Individuals on six separate panels provided statements and took questions in a hearing that got a late start because of an extended session of the Assembly and lasted barely two hours, ending at 6 p.m. PT.
The first panel of regulators included CHRB vice chairman Madeline Auerbach, the CHRB's executive director Rick Baedeker and equine medical director Dr. Rick Arthur, along with veterinarian and equine pharmacologist from the University of California-Davis, Dr. Heather Knych. Up next came a panel of horsemen, including trainer Bob Baffert, jockey Mike Smith. Gary Fenton representing the Thoroughbred Owners of California and Darrell Haire of the Jockeys' Guild.
Belinda Stronach, chairman of the Stronach Group, was joined on the third panel by Stronach Group Racing Division president Mike Rogers, and by Dionne Benson, recently hired as the company's chief veterinary officer.
Next up was Alex Waldrop and Craig Fravel, president and CEO of the National Thoroughbred Racing Association and Breeders' Cup, respectively. They were followed by track surface specialist Mick Peterson of the University of Kentucky. The final group consisted of representatives of the California Association of Racing Fairs, the California Thoroughbred Breeders Association and the pari-mutuel workers union.
Two individuals spoke during a brief public comment period, including Kathy Guillermo of PETA, who has worked with industry organizations on horse racing reforms.
Legislators were given a broad overview of standard operating safety procedures in California racing, including pre-race veterinary examinations, post-race drug testing and a longstanding necropsy program that tries to determine the cause of fatal injuries and develop risk factors for injury prevention.
They learned about national programs, including the Racing Medication and Testing Consortium, Equine Injury Database and NTRA Safety and Integrity Alliance.
Belinda Stronach spoke about the reforms developed by her company's management team in concert with Thoroughbred Owners of California and California Thoroughbred Trainers. As a result, she said, “I believe California racing is now the safest in North America,” calling it the “gold standard” for safety.
Stronach said she is advocating for change, not just in Calfornia, but across the country.
She added that some of the reforms, such as greatly limiting the use of the riding crop, were done in response to public perceptions. Stronach insisted, however, “This isn't a PR stunt.”
Hall of Famer Smith said the riding crop – which he called more like a NERF than a whip – is a “necessary tool that we really, really have to have,” citing Maximum Security's erratic run on the stretch turn of the Kentucky Derby. Asked if he feels the Santa Anita surface is now safe, Smith said he wouldn't ride there if he didn't think it was. “My life's on the line every time I go out there,” he said.
Baffert, trainer of two Triple Crown winners and also a member of racing's Hall of Fame, concurred with Smith, pointing out several of the leading contenders for the Kentucky Derby trained at Santa Anita during the winter. “I race all over the United States and California is probably the most regulated state,” Baffert said. “These horses jump through a lot of hoops before they get to that starting gate.”

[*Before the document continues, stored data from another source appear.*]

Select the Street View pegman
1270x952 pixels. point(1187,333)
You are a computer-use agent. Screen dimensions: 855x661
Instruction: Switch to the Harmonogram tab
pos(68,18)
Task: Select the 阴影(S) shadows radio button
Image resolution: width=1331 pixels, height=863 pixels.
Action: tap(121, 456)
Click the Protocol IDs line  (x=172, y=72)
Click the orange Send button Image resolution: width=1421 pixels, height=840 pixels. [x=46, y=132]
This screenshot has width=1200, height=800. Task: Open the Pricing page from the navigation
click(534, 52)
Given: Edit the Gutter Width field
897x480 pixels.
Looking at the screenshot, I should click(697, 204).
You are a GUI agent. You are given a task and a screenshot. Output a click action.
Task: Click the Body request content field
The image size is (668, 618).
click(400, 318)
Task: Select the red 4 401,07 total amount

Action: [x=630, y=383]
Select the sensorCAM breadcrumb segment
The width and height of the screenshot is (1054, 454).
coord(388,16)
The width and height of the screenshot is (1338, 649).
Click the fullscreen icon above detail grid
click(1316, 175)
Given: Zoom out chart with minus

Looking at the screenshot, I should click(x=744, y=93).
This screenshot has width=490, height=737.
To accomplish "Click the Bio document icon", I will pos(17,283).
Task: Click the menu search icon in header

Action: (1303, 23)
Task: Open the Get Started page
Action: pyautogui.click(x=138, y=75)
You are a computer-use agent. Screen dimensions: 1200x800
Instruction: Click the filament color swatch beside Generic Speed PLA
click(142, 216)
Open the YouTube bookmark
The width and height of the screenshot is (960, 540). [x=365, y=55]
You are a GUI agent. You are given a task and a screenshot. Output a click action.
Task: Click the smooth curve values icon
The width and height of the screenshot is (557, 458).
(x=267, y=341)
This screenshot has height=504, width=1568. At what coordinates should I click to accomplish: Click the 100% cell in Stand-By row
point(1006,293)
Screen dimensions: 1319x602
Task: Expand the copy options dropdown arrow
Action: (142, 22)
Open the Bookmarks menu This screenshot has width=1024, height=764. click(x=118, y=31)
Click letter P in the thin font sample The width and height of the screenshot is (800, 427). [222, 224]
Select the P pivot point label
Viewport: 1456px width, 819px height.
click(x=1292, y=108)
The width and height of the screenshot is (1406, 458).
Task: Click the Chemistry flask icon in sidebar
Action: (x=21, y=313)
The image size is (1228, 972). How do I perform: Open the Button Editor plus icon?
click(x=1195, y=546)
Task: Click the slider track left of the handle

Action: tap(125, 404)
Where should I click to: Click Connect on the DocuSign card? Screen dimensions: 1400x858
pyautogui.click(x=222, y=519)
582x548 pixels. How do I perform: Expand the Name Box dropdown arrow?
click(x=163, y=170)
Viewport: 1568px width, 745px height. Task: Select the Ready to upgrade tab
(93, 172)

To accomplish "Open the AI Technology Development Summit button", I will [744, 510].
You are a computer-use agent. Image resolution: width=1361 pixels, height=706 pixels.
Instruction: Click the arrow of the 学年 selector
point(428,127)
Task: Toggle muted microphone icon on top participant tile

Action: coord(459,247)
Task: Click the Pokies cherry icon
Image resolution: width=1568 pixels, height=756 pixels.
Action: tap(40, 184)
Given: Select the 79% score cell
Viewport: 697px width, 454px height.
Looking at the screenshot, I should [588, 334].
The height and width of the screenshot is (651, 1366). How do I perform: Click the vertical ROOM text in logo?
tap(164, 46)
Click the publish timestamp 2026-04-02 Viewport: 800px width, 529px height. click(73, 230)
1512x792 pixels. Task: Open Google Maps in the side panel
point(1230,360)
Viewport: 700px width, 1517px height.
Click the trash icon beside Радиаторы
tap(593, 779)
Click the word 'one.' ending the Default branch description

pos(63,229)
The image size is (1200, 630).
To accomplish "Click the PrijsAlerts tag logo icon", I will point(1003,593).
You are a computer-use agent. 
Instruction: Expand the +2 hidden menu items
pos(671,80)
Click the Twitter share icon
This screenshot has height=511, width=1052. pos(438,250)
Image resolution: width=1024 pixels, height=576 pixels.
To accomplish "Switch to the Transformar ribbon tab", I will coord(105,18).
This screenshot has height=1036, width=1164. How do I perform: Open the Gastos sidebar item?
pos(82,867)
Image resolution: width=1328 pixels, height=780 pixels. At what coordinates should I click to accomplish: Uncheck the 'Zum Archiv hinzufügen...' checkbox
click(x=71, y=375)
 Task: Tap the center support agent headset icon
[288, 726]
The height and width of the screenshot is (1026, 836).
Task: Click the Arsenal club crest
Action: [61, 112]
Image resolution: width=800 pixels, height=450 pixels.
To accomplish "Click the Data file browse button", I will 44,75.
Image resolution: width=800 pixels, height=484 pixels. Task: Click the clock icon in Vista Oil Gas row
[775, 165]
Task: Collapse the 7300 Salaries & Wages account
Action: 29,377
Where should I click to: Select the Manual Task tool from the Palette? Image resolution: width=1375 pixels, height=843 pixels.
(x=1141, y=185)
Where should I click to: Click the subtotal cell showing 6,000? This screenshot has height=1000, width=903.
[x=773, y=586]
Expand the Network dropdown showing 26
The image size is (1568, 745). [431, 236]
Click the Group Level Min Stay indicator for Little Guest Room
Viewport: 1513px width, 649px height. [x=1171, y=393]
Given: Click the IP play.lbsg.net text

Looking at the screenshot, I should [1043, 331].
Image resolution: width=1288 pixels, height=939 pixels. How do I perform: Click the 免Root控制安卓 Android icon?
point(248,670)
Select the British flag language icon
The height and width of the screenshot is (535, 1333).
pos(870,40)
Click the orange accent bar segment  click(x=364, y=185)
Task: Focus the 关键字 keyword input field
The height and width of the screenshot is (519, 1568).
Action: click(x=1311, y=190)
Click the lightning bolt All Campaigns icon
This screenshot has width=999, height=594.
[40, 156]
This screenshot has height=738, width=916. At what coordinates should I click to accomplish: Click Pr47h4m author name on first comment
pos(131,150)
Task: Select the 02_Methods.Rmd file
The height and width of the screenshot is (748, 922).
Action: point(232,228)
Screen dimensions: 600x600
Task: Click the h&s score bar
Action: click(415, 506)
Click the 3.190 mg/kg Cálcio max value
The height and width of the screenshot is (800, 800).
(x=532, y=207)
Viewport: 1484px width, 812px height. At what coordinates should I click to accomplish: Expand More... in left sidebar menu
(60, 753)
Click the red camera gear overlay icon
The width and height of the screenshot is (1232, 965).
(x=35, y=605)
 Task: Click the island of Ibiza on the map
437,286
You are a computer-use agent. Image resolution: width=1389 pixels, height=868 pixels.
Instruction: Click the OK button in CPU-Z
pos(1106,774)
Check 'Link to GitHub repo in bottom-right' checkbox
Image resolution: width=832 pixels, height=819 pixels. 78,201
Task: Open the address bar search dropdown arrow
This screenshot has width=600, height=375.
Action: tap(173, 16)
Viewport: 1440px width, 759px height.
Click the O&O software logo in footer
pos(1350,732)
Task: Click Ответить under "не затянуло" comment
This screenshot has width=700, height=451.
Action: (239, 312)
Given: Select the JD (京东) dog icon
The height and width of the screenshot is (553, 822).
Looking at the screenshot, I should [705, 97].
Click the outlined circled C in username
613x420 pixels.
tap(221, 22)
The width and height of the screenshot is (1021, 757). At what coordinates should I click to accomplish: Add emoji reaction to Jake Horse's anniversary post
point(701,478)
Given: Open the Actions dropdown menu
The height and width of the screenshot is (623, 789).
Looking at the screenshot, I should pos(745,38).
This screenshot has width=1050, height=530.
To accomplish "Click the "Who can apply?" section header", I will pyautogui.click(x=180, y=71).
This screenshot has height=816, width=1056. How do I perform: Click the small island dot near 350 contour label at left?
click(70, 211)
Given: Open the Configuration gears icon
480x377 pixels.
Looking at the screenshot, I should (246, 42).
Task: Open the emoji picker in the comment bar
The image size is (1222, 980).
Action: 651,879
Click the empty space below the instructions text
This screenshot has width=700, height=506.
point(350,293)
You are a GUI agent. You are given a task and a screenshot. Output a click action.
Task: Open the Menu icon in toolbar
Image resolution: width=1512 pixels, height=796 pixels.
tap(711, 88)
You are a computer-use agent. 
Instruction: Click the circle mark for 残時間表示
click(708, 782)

Baffert said the multiple deaths have increased awareness among his fellow horsemen. “I think the trainers are going to do a better job of policing themselves,” he said.
He joined several other speakers who believe the increase in fatalities was largely due to an unusually wet and cold winter in Southern California.
Fravel, a longtime executive at the Del Mar Thoroughbred Club before joining Breeders' Cup in 2011, said “California has always been first” when it comes to developing the highest safety standards in North American racing. “It's important to tell you what a great example California has set over the years,” he said.